Viviendas y monumentos
Con el sedentarismo y la domesticación, cambian las formas de las primeras viviendas. Se construyen sobre pilares, en medio de lagos, para aislarse de las fieras o del ataque de tribus enemigas.
Además, durante el Neolítico se llega al apogeo de la técnica de la piedra pulida. Los objetos más característicos son las puntas de flechas, los cuchillos y las hachas.
Antigua ciudad de Catal Huyuk en la región de Anatolia

La edad de los Metales

Es la etapa más breve de la Prehistoria o etapa ágrafa. De acuerdo a los hallazgos arqueológicos, fueron los pueblos del Cercano Oriente los que descubrieron la metalurgia. En Egipto y la Mesopotamia asiática se han encontrado objetos de cobre de una antigüedad de 5000 años.
Al principio el hombre empezó a trabajar los metales blandos. El cobre, por ser muy maleable, fue el primer metal utilizado por el hombre. El cobre presentó mayores ventajas que la piedra ya que una herramienta de cobre puede volverse a afilar y si se rompe puede fundirse de nuevo.
Más tarde el cobre fue fundido con el estaño y el hombre consiguió el bronce. Lo utilizó sobre todo para la fabricación de armas defensivas como cuchillos, espadas y puñales.
Por último al trabajar el hierro, los hombres pudieron desmontar selvas, combatir animales peligrosos, construir embarcaciones y edificar ciudades. 
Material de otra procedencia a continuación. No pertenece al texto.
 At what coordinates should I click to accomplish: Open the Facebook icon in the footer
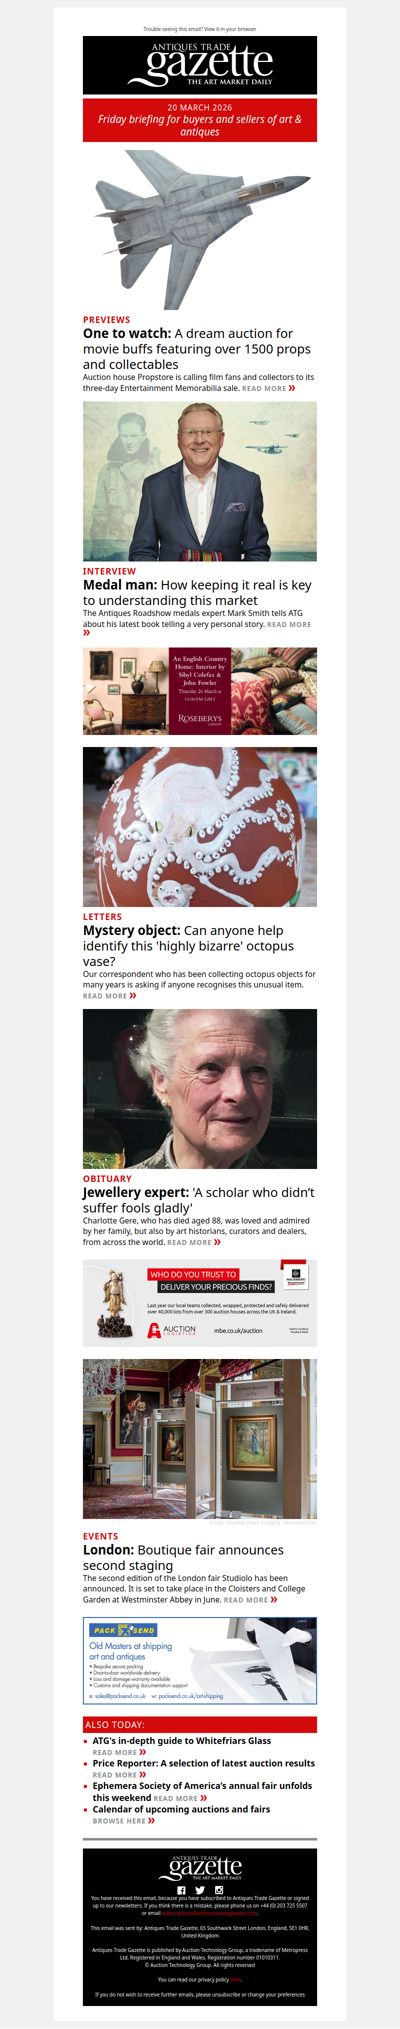181,1890
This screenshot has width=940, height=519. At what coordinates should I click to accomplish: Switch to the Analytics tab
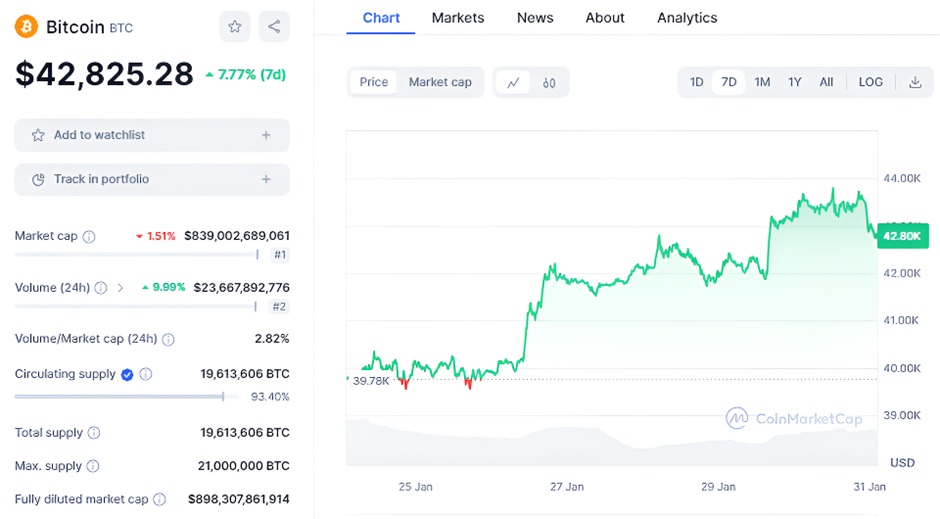tap(687, 18)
A grandes rasgos, se puede decir que el Neolítico y el desarrollo de la tecnología del metal provocó una serie de condiciones que propiciaron la división social del trabajo y la acumulación de excedentes de producción. En este sentido, la domesticación de animales permitió la fabricación de tejidos, al igual que la producción agrícola y la cerámica, que vieron aumentada su excedente. Este mismo era destinado a la venta en poblaciones vecinas, dando origen al comercio y la navegación. Cada actividad productiva se especializó debido que individuos específicos se dedicaron a tiempo completo a su producción. De esta manera se dio origen a la división social del trabajo. 
Pronto estos cambios sociales y económicos desembocaran en la formación de los primeras ciudades- estados y el comienzo de las guerras. 


Caricatura que representa sarcásticamente las primeras rivalidades entre poblados

Economía agrícola y desarrollo de las primeras ciudades



En muchas ocasiones la economía agrícola experimentó un proceso de intensificación en el que los métodos más productivos fueron acompañados por un incremento de la población. En estos casos existía por lo general un contacto cada vez mayor entre las áreas diferentes, copartícipes de unos intercambios crecientes. A menudo, las unidades sociales se hicieron también menos igualitarias, manifestando diferencias de estatus y la posición personal, que los arqueólogos definen con la expresión de sociedades jerarquizadas. A veces resulta apropiado utilizar el término de jefatura. Sin embargo, estos términos se suelen limitar a las sociedades no urbanas. La Revolución Urbana, la siguiente transformación importante, no es sólo un cambio en el tipo de asentamiento: refleja profundas transformaciones sociales. La primera de ellas es el nacimiento de sociedades estatales, que presentan instituciones de gobierno mucho más diferenciadas que las jefaturas y a menudo conocen la escritura. Los primeros estados aparecen en el Próximo Oriente, en torno al 3500 antes de Cristo, en Egipto un poco más tarde y en el Valle del Indo en el 2500 a. c. En el Cercano Oriente, el nacimiento de Ur, Uruk y más tarde Babilonia, señaló el periodo de las primeras sociedades estado mesopotámicas y fue seguido en el primer milenio antes de Cristo de una época de grandes imperios, sobre todo de Asiria y Persia. En Egipto es posible seguir el continuo desarrollo de las tradiciones culturales y políticas durante más de 2000 años, desde la era de las pirámides del Imperio Antiguo hasta el poder imperial del Egipto del Imperio Nuevo. En el límite occidental del Próximo Oriente, surgieron otras civilizaciones: la Minoica y la Micénica en Grecia y el Egeo durante el segundo milenio a. c. y la etrusca y romana en el primer milenio a. c.